The maximum slope of the curve $$y = \frac{1}{2}x^4 - 5x^3 + 18x^2 - 19x$$ occurs at the point

The curve is $$y = \frac{1}{2}x^4 - 5x^3 + 18x^2 - 19x$$. The slope of the curve is given by the first derivative: $$\frac{dy}{dx} = 2x^3 - 15x^2 + 36x - 19$$.
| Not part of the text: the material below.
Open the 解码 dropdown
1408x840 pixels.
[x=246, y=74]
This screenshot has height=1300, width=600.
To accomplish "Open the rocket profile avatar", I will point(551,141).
To find the maximum slope, we differentiate the slope function and set it to zero: $$\frac{d^2y}{dx^2} = 6x^2 - 30x + 36 = 6(x^2 - 5x + 6) = 6(x - 2)(x - 3) = 0$$.

This gives critical points at $$x = 2$$ and $$x = 3$$. To determine which gives a maximum, we compute the third derivative: $$\frac{d^3y}{dx^3} = 12x - 30$$.

At $$x = 2$$: $$\frac{d^3y}{dx^3} = 24 - 30 = -6 < 0$$, so the slope has a local maximum at $$x = 2$$. At $$x = 3$$: $$\frac{d^3y}{dx^3} = 36 - 30 = 6 > 0$$, so the slope has a local minimum at $$x = 3$$.

The value of $$y$$ at $$x = 2$$ is $$y = \frac{1}{2}(16) - 5(8) + 18(4) - 19(2) = 8 - 40 + 72 - 38 = 2$$.

Therefore the maximum slope occurs at the point $$(2, 2)$$.